● Entries shown:
■ ■ ■ ■

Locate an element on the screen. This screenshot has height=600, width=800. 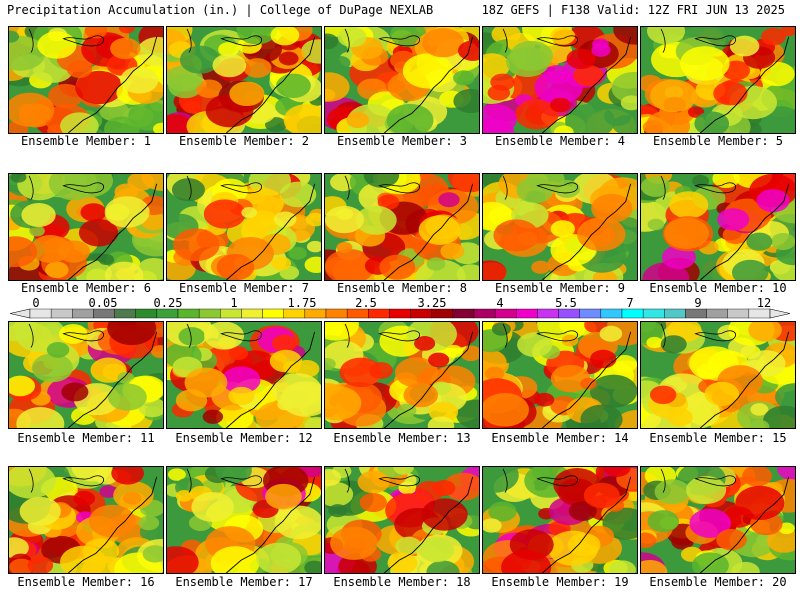
panel-label: Ensemble Member: 2 is located at coordinates (244, 141).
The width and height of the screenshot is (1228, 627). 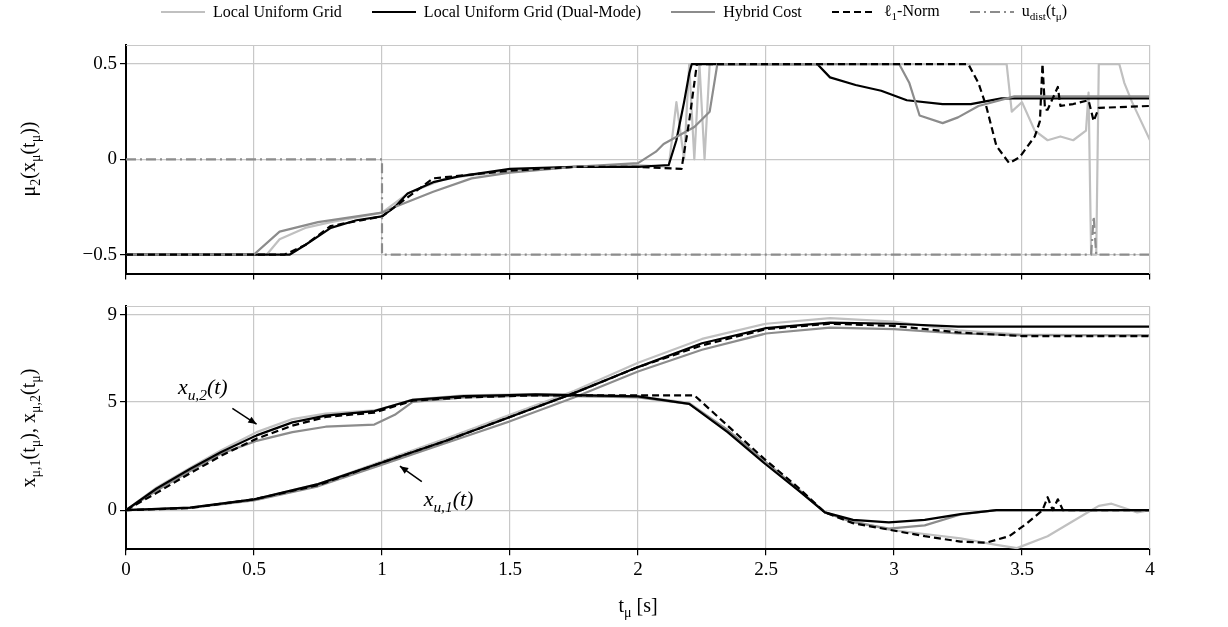 What do you see at coordinates (126, 568) in the screenshot?
I see `x-tick-label: 0` at bounding box center [126, 568].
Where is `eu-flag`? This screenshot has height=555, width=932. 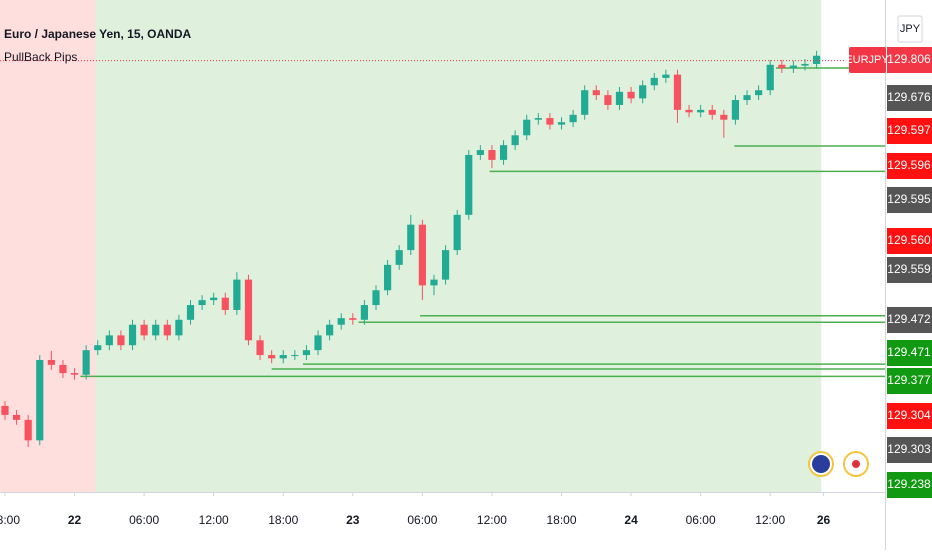
eu-flag is located at coordinates (821, 464).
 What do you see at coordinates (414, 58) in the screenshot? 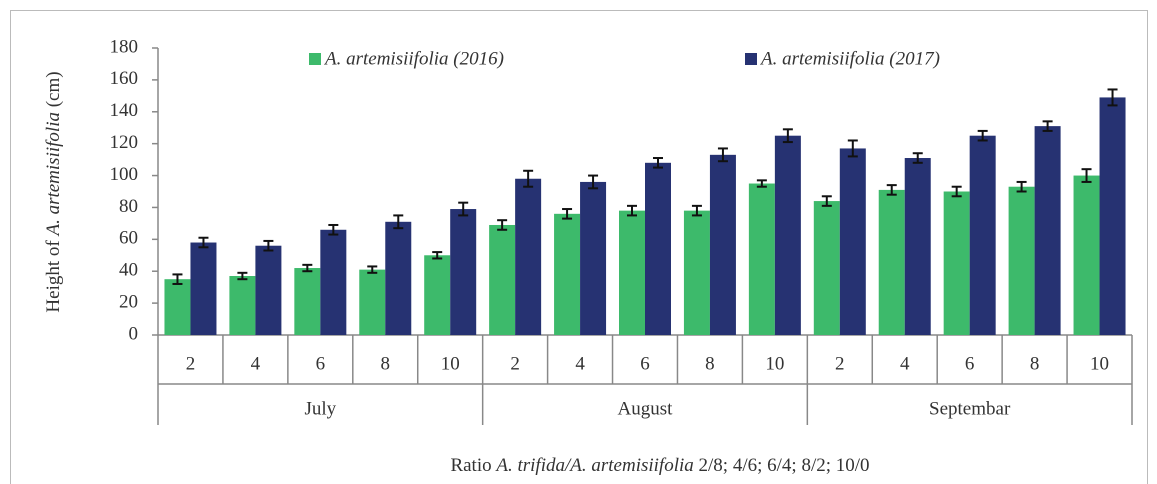
I see `legend-label: A. artemisiifolia (2016)` at bounding box center [414, 58].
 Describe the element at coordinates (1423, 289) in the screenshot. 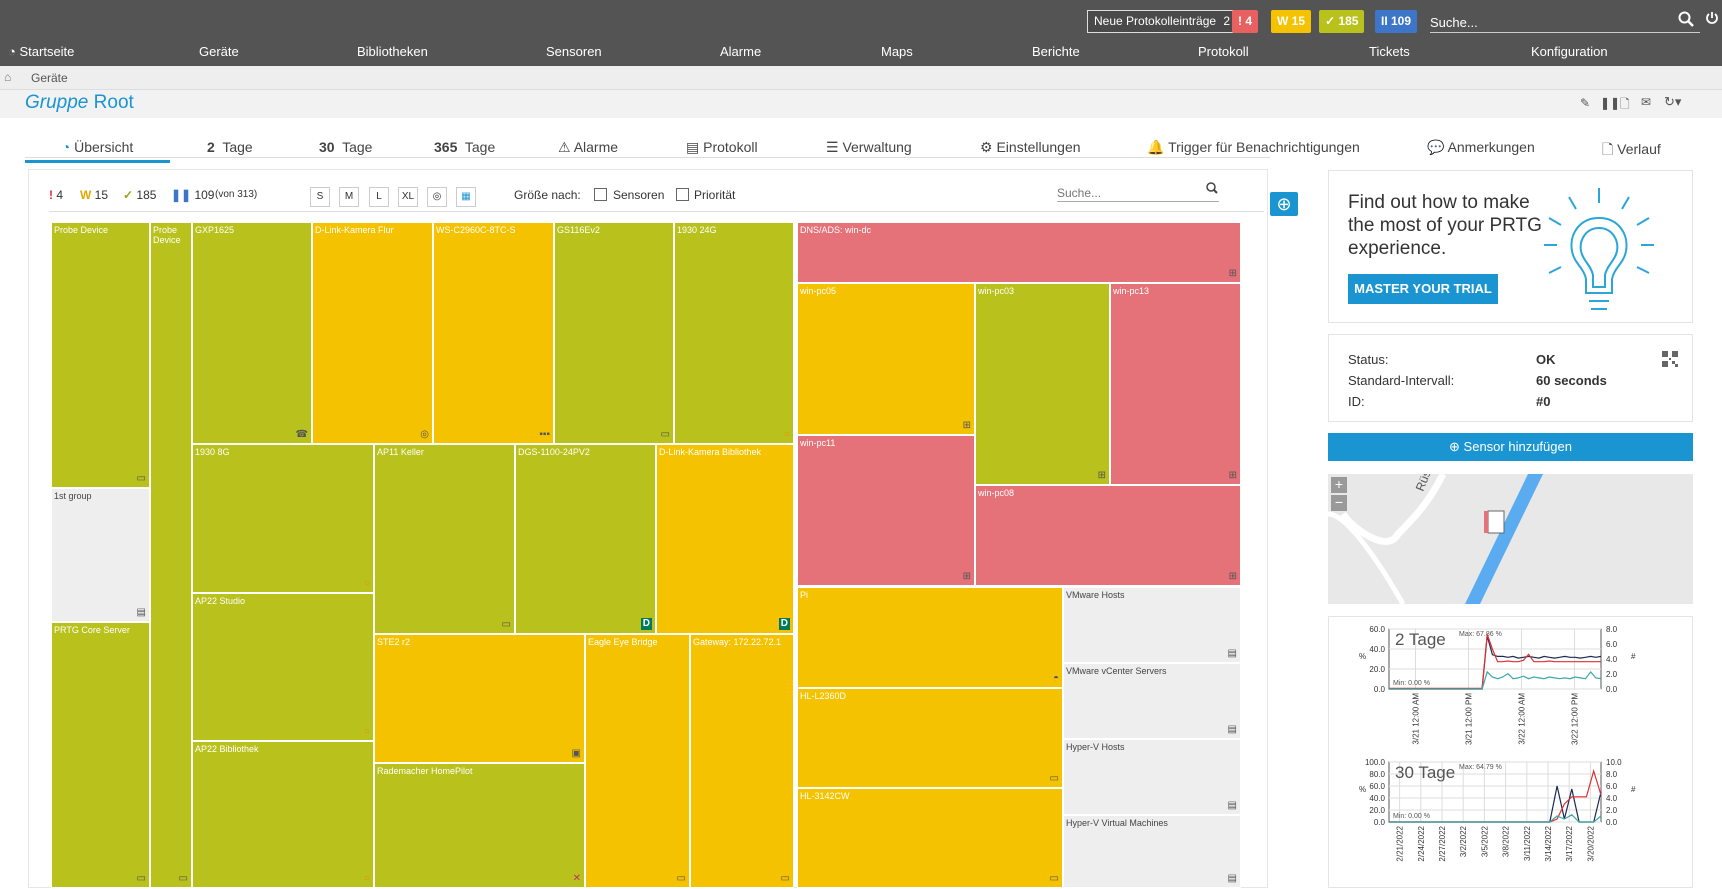

I see `master-trial-button: MASTER YOUR TRIAL` at that location.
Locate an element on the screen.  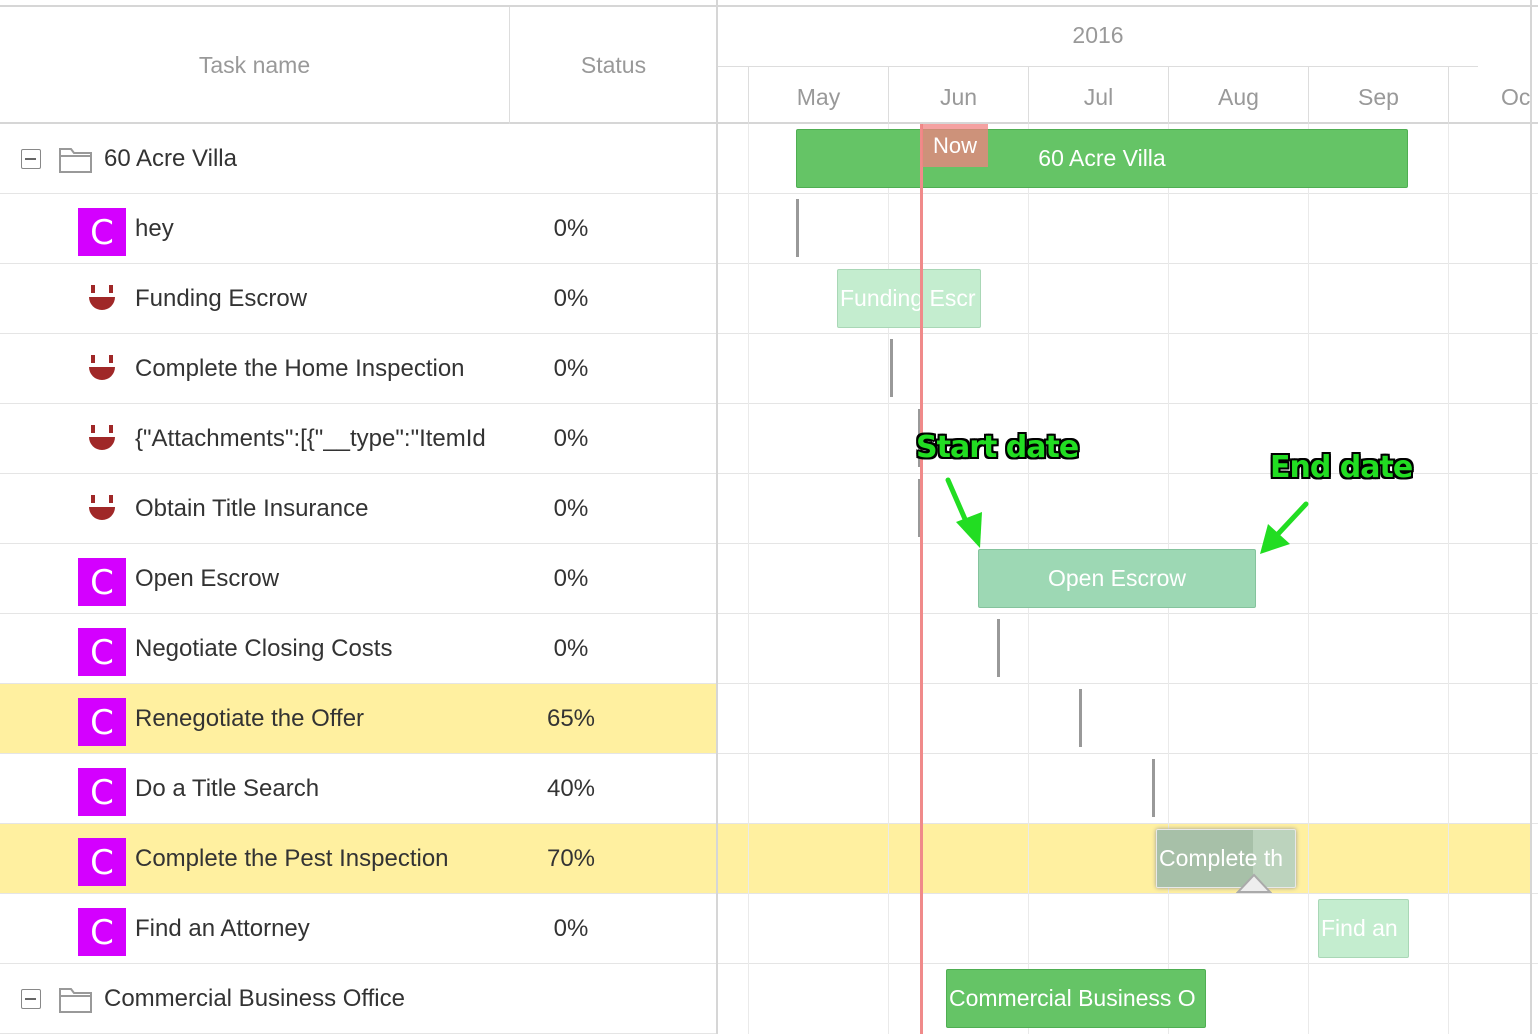
gantt-bar-60-acre-villa: 60 Acre Villa is located at coordinates (1102, 158).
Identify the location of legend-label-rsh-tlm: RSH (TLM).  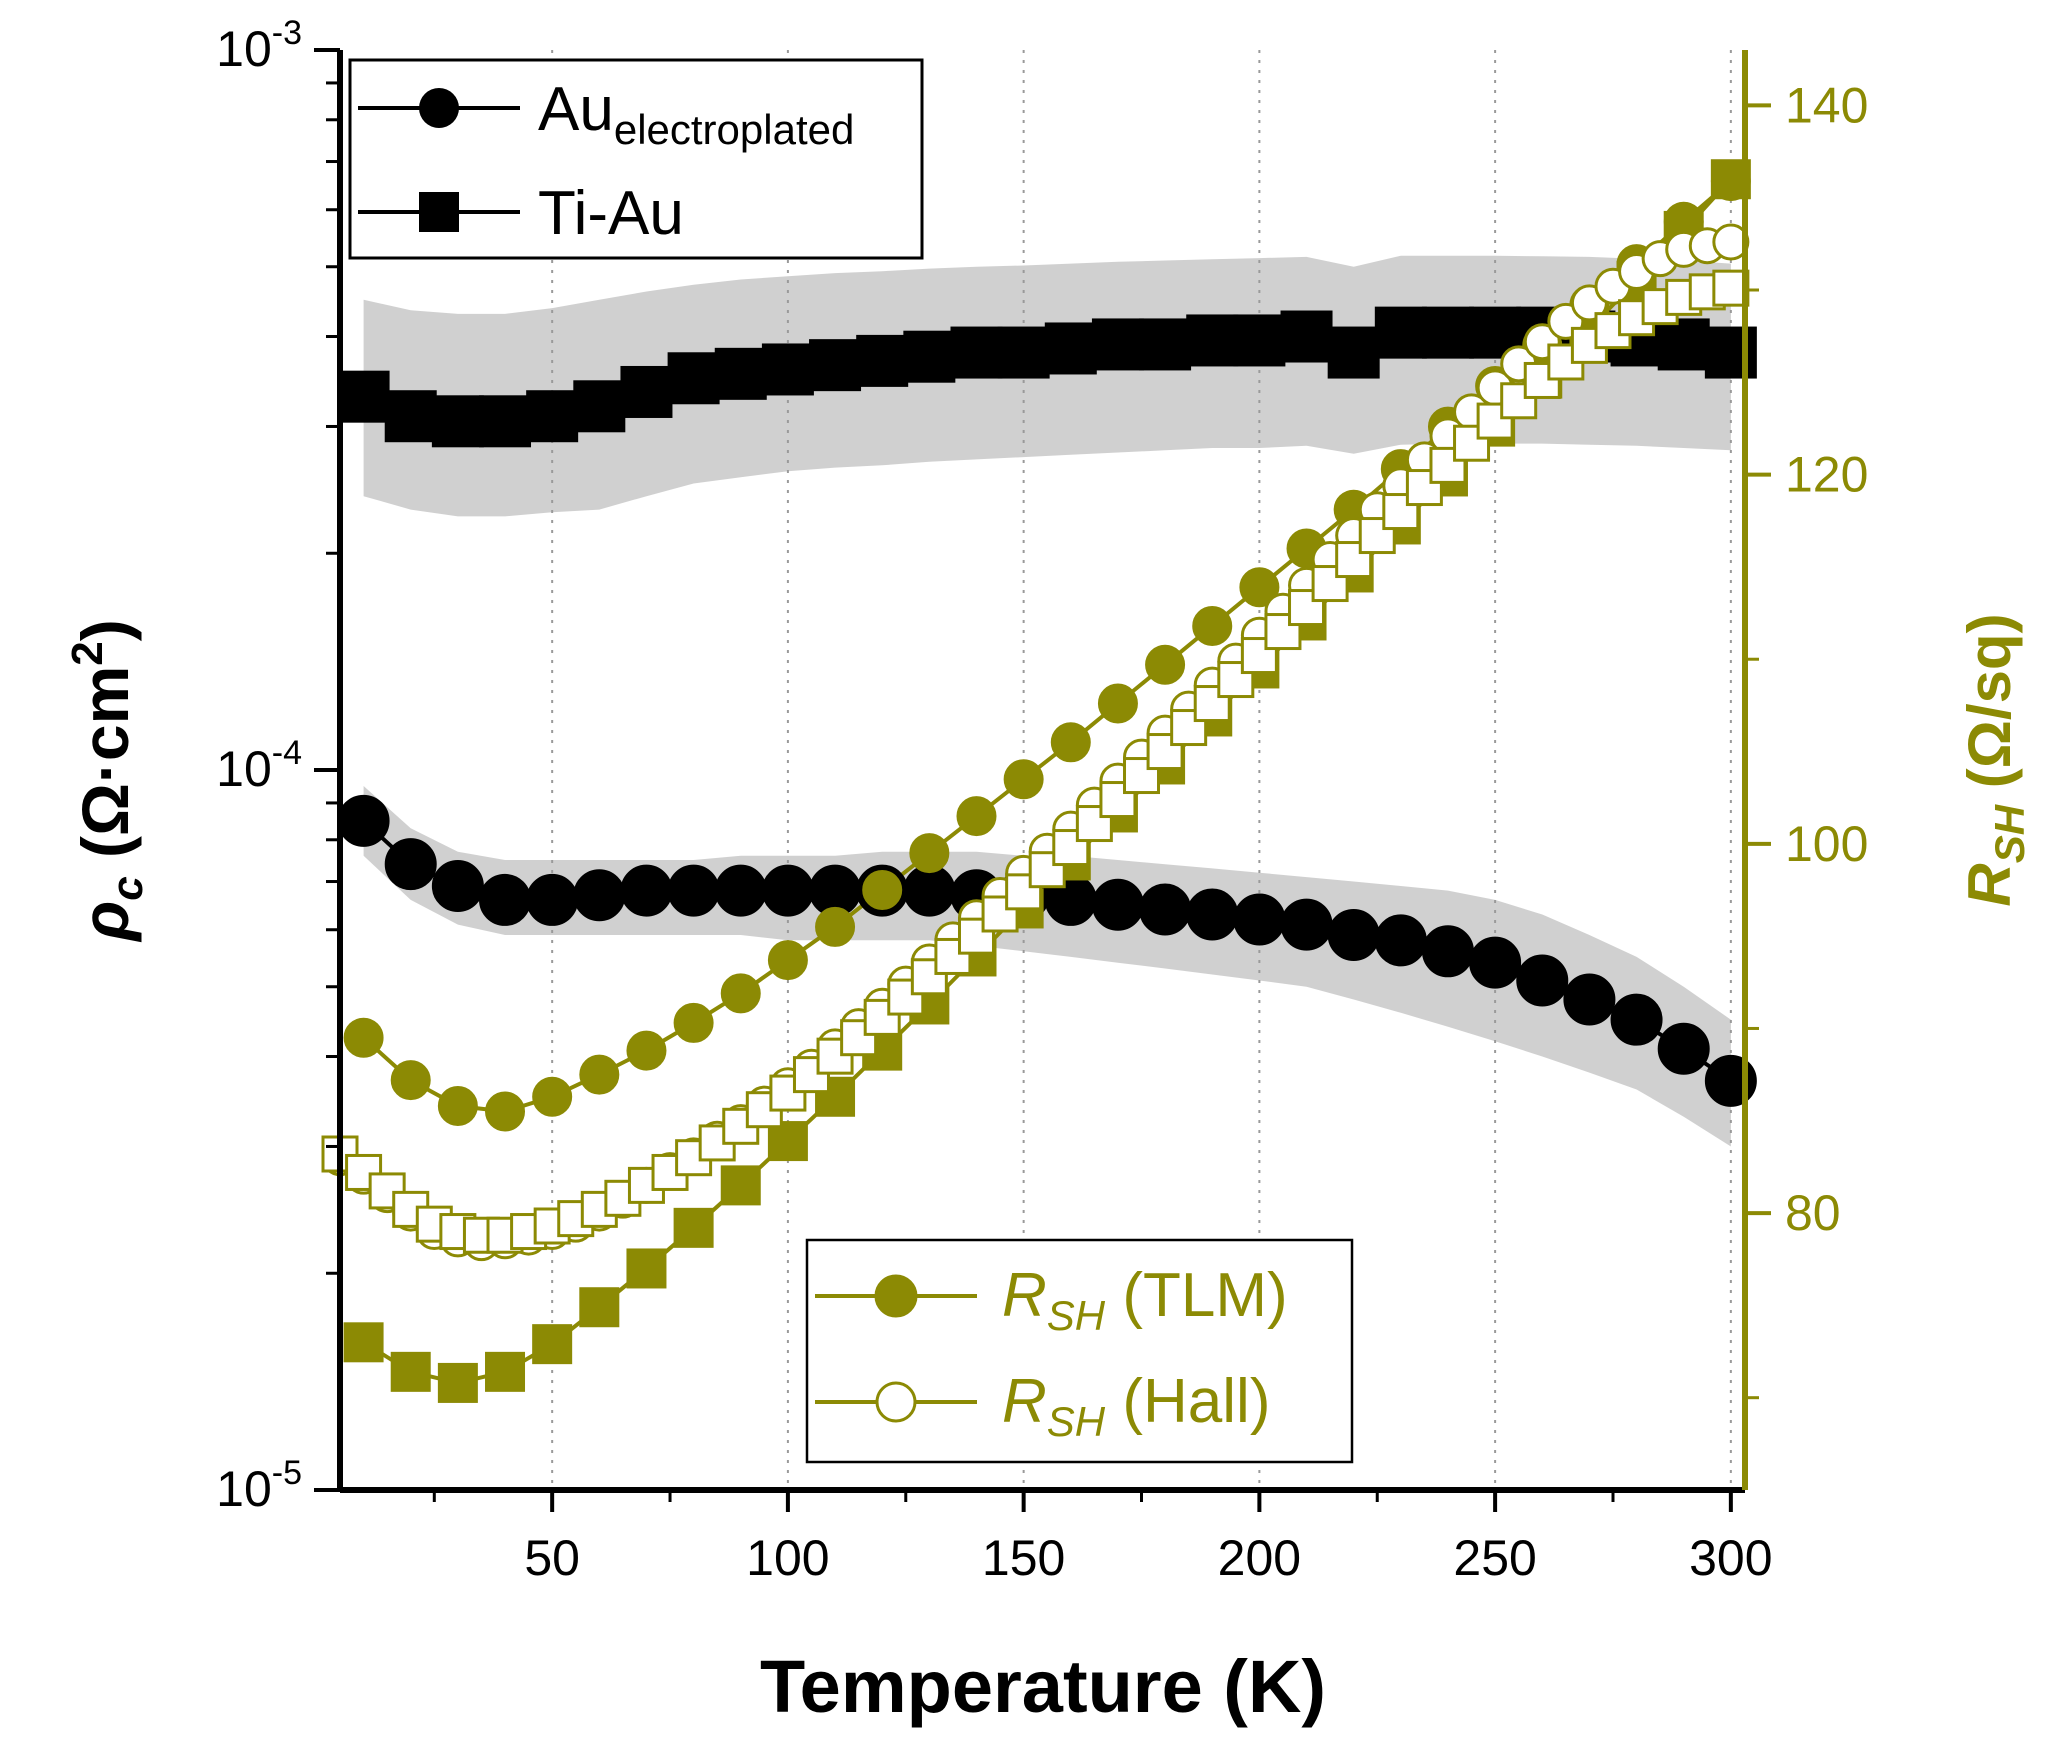
(1145, 1300).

■ ■ ■ ■

● To do: Arrange the items above as a numbered list, from the line with "Describe the element" through the end of the items. Skip blank lines and leave the pictures out.

● Answer:
1.  Describe the element at coordinates (1423, 289) in the screenshot. 
2. I see `master-trial-button: MASTER YOUR TRIAL` at that location.
3. Locate an element on the screen.  
4. gantt-bar-60-acre-villa: 60 Acre Villa is located at coordinates (1102, 158).
5. Identify the location of legend-label-rsh-tlm: RSH (TLM).  
6. (1145, 1300).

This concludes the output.